* **EXTRACTED RECORDS**:
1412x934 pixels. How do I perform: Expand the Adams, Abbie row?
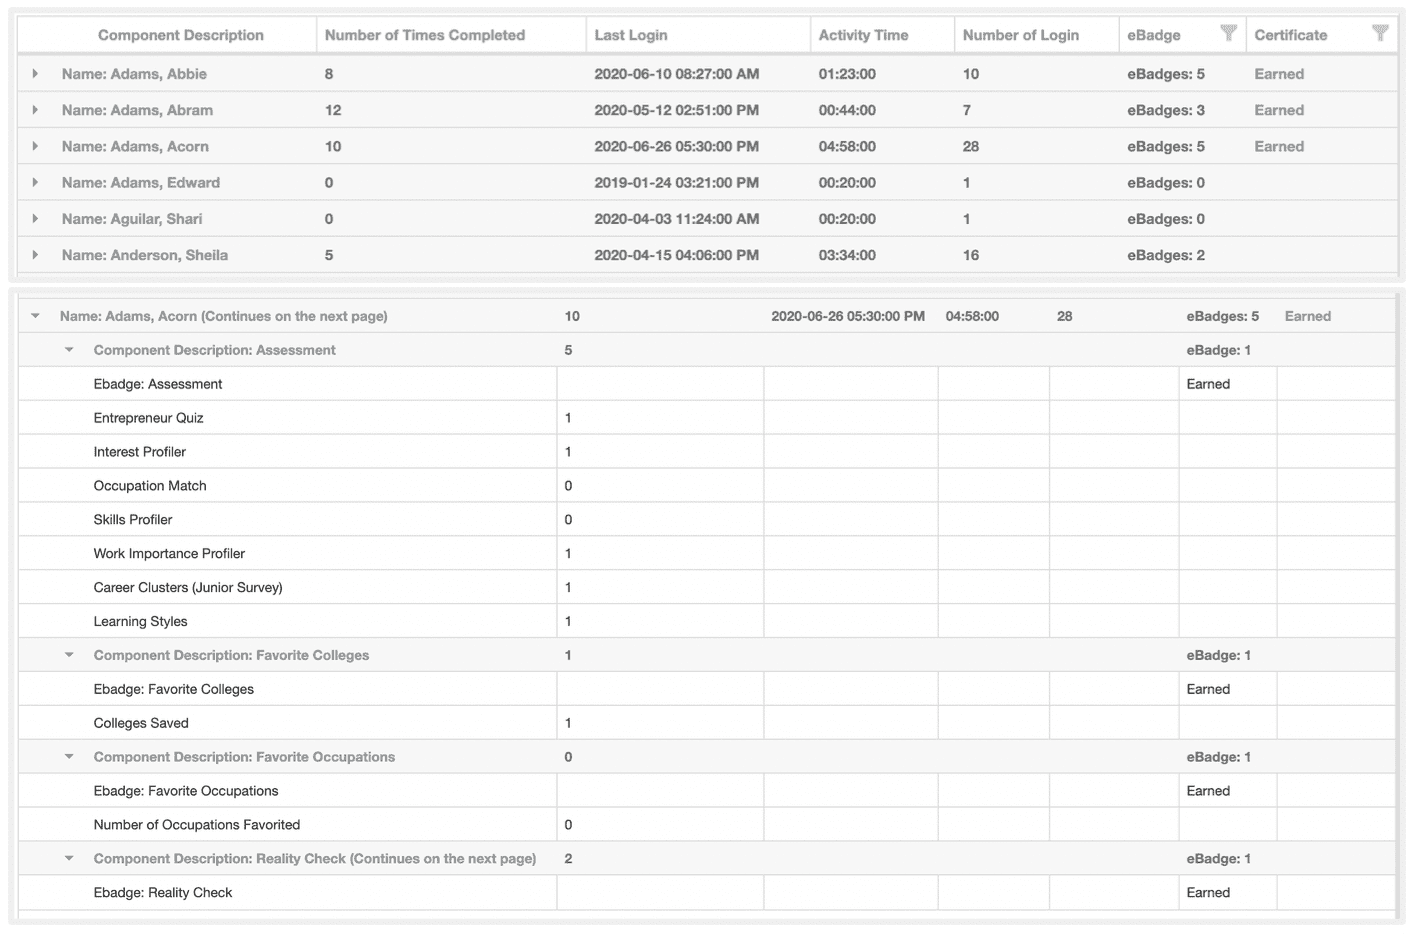[x=35, y=74]
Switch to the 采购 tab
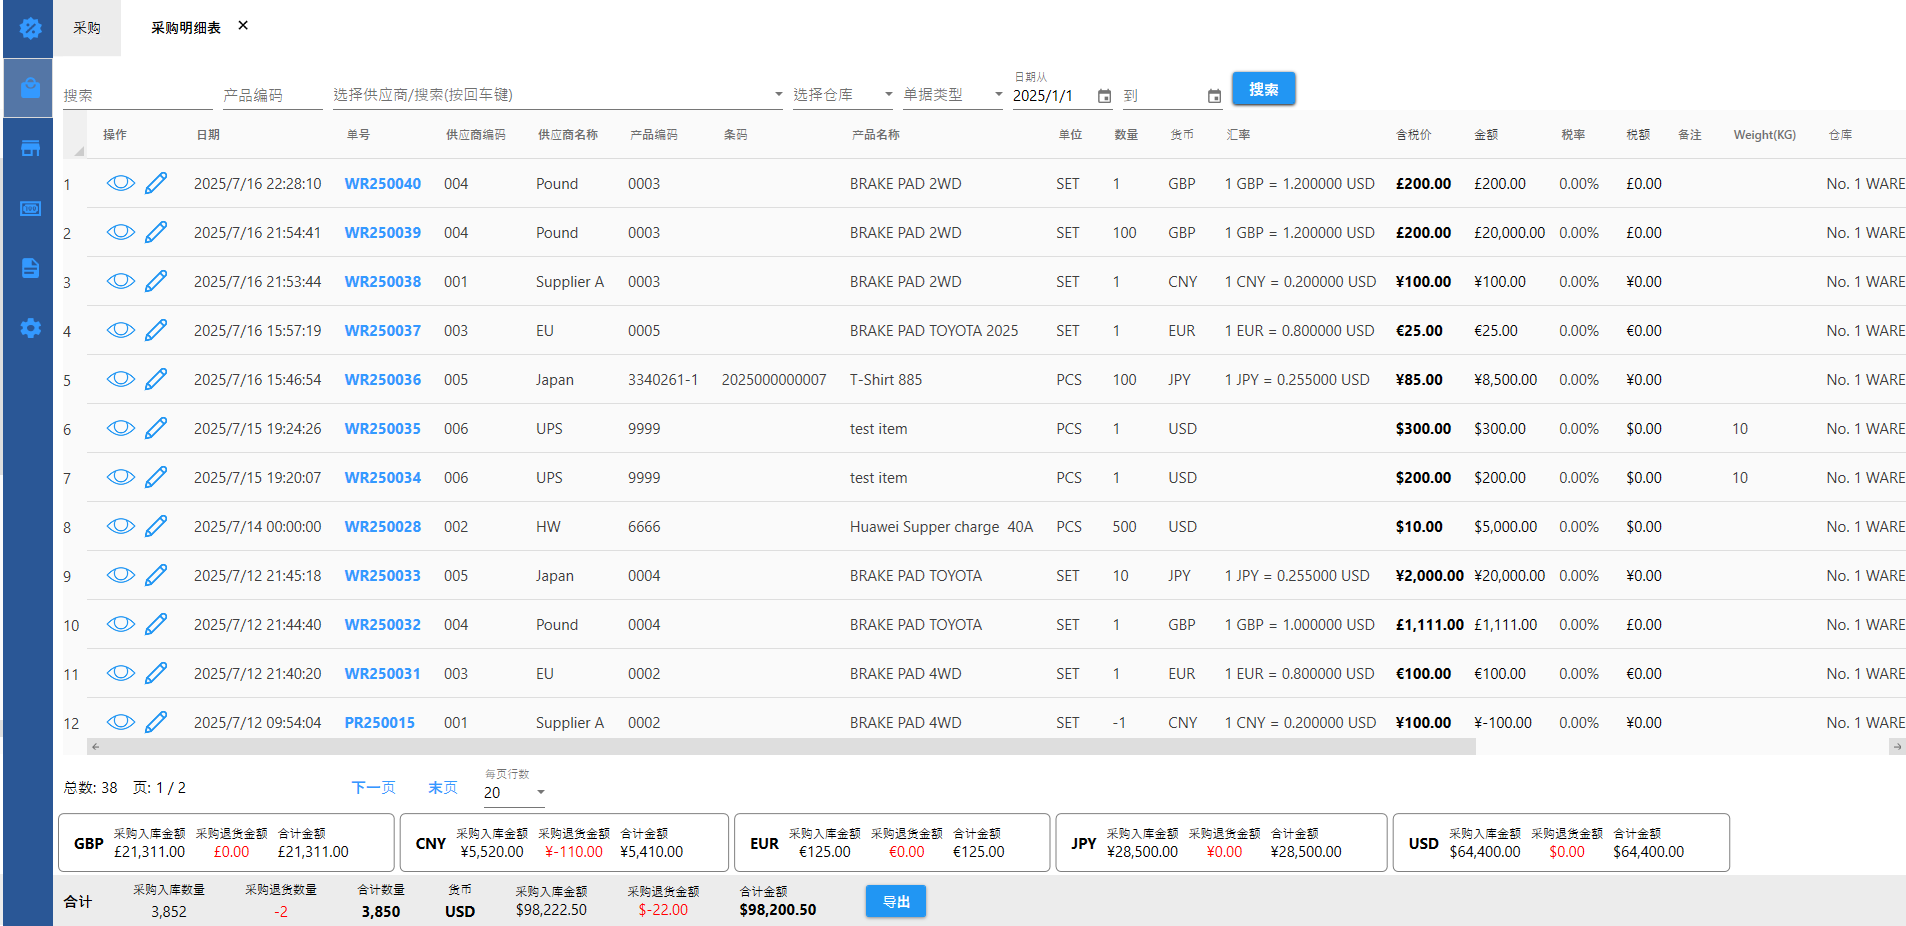The image size is (1906, 926). click(x=87, y=28)
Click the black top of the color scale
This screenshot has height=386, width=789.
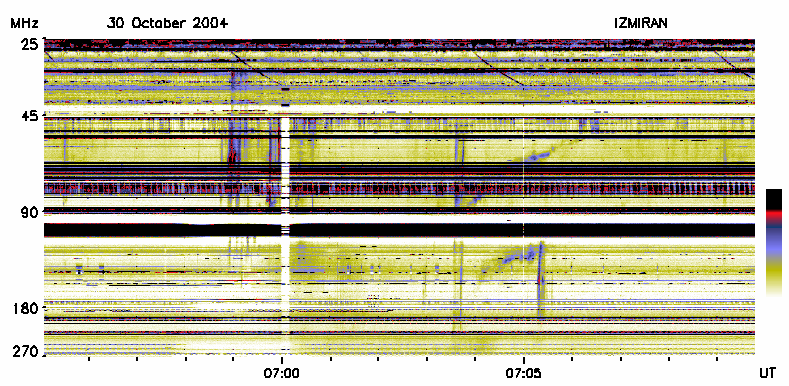coord(774,199)

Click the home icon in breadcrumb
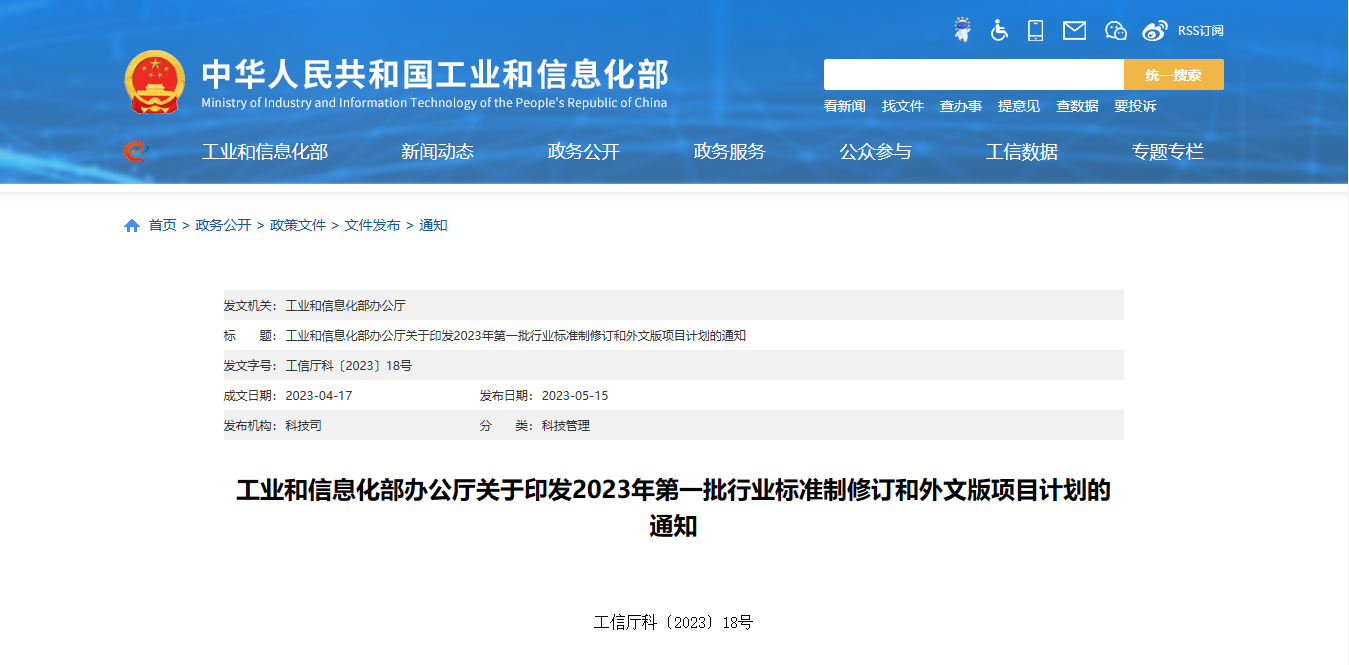pos(132,226)
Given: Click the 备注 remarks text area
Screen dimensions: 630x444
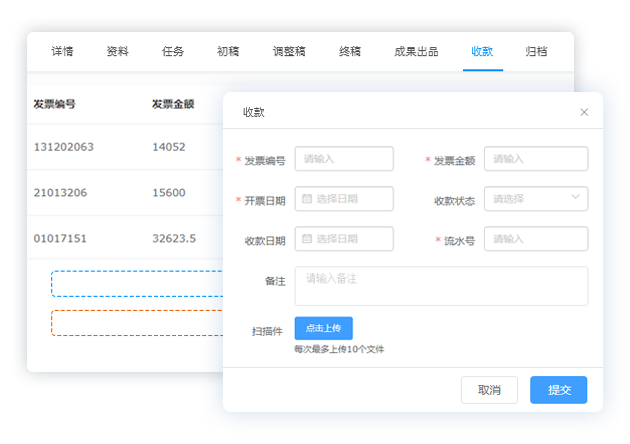Looking at the screenshot, I should (441, 285).
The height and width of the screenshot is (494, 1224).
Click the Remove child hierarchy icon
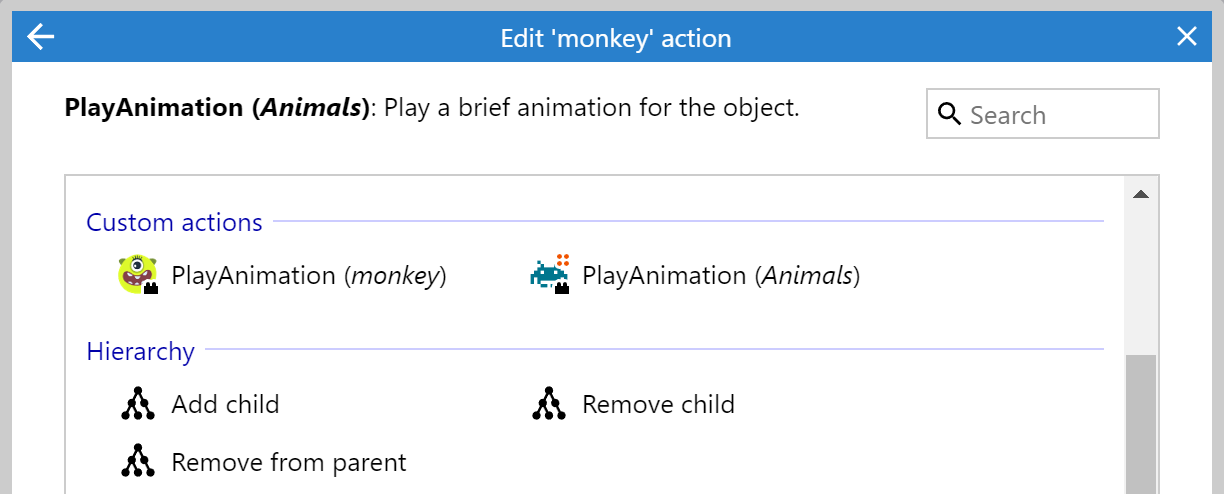549,404
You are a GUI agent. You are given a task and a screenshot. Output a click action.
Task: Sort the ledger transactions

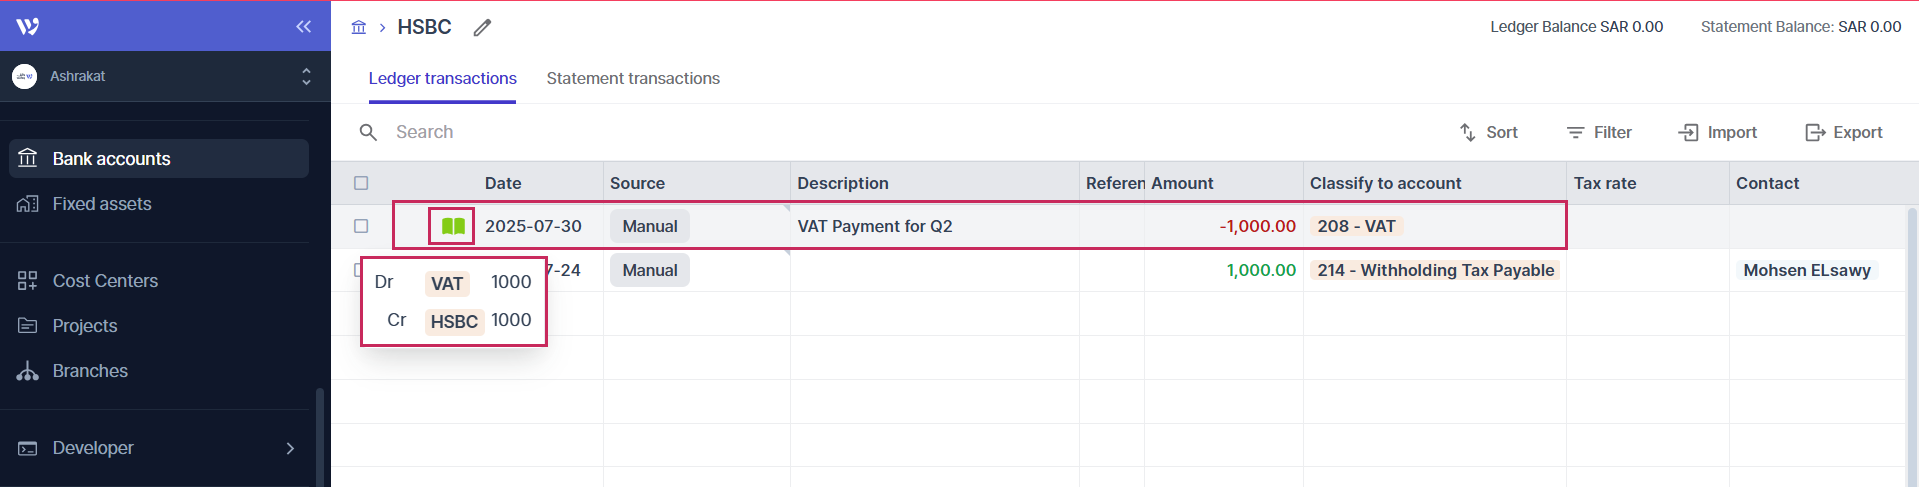1489,132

* **THE PROBLEM**: Count the lines in the entries above that contain the string "icon", treating uppercase and lowercase as different, and reply with the number only.

* **TASK OUTPUT**: 2